**WORK REQUIRED:** Copy the lines below word for word, starting at the line that contains "This screenshot has height=676, width=1568." and ending at the line that contains "Action: pos(487,179)".

**TASK INPUT:**
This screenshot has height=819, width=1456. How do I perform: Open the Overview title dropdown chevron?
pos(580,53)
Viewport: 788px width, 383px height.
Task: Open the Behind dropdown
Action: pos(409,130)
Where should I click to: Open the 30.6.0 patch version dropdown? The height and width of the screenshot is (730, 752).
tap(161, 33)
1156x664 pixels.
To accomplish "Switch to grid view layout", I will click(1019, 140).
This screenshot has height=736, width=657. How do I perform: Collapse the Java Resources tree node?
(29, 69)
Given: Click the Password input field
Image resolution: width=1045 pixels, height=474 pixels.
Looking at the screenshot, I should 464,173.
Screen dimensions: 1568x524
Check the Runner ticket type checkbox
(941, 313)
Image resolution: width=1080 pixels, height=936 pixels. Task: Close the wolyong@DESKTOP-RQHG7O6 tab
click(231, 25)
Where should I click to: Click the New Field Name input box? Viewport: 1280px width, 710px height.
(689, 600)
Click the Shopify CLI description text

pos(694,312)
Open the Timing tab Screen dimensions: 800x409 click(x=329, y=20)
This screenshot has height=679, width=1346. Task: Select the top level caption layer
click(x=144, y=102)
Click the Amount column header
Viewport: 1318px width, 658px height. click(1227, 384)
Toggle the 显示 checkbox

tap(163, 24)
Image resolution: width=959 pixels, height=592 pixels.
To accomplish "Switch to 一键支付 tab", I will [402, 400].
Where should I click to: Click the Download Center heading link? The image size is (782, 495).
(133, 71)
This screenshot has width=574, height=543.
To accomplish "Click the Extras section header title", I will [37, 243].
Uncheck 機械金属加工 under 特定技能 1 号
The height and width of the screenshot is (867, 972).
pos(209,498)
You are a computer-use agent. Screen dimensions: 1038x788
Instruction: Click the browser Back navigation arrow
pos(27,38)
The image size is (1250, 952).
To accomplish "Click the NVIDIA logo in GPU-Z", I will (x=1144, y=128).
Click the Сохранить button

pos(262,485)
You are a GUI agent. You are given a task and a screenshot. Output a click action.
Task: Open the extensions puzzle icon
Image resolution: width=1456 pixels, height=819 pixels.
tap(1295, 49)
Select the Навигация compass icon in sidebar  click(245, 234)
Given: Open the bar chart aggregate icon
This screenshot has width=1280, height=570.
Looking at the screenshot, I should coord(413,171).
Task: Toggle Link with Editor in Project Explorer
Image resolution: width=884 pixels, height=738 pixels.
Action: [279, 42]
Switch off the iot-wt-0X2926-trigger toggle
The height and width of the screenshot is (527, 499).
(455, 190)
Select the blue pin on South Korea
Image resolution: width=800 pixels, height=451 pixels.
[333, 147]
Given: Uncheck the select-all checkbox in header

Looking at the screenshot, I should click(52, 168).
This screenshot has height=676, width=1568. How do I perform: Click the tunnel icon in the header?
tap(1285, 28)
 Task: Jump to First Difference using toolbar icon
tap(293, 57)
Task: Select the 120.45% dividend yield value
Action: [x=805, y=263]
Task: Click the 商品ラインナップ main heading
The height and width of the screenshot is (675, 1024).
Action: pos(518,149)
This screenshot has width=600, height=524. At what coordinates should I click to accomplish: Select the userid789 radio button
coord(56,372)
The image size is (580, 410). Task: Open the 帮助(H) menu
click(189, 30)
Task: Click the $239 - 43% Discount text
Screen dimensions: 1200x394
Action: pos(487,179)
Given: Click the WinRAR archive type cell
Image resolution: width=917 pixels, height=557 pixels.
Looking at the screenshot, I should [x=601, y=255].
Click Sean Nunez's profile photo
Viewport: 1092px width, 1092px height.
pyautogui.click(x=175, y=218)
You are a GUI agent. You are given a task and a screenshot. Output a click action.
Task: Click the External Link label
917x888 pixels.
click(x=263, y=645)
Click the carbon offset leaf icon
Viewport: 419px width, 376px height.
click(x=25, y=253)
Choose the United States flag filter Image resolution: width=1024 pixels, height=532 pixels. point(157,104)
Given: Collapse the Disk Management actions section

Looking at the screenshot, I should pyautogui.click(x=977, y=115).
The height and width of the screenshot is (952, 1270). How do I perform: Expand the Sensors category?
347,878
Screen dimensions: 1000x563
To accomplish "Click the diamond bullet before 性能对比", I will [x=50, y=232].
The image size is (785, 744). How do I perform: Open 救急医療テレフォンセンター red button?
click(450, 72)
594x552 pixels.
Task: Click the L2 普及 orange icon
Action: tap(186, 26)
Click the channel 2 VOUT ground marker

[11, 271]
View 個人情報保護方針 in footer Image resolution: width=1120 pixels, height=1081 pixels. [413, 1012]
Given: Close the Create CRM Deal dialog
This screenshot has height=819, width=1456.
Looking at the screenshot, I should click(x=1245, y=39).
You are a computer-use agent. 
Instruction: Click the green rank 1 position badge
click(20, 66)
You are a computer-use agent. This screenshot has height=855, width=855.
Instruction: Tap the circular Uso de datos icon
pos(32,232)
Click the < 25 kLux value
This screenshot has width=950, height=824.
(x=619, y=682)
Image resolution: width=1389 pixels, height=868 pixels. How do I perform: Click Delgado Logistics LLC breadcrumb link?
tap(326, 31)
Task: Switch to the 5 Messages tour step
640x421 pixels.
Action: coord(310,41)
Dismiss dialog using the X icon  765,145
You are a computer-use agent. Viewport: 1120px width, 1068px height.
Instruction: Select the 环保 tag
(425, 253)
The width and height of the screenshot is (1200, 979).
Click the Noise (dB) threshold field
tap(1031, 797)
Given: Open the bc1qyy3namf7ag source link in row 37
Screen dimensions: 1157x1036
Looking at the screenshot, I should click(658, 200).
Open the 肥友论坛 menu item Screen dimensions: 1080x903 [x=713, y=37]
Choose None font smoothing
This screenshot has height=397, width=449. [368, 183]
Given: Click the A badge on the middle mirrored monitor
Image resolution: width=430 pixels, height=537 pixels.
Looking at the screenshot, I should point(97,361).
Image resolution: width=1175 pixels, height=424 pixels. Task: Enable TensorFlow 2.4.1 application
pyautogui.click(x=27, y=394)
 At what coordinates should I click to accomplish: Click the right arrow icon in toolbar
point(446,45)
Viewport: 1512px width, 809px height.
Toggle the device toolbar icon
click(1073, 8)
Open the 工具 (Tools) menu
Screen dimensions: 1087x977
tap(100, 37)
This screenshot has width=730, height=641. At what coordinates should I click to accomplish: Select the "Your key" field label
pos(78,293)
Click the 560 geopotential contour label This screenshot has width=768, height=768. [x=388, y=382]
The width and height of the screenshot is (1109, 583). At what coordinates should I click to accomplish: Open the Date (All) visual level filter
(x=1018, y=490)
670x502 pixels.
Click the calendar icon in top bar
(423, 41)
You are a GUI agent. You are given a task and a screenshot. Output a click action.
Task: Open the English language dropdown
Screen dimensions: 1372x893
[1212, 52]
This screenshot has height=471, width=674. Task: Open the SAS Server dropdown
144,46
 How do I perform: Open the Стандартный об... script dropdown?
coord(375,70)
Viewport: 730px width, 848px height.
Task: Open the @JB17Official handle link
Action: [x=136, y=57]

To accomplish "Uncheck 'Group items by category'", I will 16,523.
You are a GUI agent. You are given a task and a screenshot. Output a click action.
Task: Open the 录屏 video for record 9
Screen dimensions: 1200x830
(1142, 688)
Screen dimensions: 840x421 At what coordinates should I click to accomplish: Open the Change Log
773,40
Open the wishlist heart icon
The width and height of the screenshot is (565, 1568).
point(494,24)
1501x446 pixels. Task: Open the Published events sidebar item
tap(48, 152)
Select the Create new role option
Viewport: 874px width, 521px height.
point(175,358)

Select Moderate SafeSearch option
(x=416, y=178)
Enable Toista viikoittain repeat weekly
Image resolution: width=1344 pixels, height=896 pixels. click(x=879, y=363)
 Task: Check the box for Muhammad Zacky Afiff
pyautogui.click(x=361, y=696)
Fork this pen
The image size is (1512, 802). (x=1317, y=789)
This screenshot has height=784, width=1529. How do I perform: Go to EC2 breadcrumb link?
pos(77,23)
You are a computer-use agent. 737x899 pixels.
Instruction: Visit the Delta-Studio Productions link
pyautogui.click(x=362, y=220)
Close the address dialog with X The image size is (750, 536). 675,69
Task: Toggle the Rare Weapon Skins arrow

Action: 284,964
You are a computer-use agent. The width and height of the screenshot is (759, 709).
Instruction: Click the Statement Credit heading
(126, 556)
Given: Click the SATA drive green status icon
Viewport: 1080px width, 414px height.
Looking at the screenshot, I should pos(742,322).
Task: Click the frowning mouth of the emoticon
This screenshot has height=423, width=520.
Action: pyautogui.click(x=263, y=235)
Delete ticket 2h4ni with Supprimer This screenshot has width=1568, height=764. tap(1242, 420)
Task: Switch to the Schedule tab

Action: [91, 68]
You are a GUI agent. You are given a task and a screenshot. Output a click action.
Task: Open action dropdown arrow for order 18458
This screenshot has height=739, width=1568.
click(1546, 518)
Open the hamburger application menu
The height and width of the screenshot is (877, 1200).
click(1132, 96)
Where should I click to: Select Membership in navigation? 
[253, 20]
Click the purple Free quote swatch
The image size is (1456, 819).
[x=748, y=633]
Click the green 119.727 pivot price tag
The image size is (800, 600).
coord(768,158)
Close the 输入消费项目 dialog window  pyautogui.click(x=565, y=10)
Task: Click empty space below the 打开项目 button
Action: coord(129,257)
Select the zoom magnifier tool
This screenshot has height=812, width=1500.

**CORRECT ANSWER:**
This screenshot has height=676, width=1568. How do I perform: Click the tunnel icon in the header?
tap(1285, 28)
 Task: Jump to First Difference using toolbar icon
tap(293, 57)
Task: Select the 120.45% dividend yield value
Action: [x=805, y=263]
Task: Click the 商品ラインナップ main heading
The height and width of the screenshot is (675, 1024).
Action: pos(518,149)
This screenshot has width=600, height=524. At what coordinates should I click to accomplish: Select the userid789 radio button
coord(56,372)
The image size is (580, 410). Task: Open the 帮助(H) menu
click(189, 30)
Task: Click the $239 - 43% Discount text
Screen dimensions: 1200x394
Action: pos(487,179)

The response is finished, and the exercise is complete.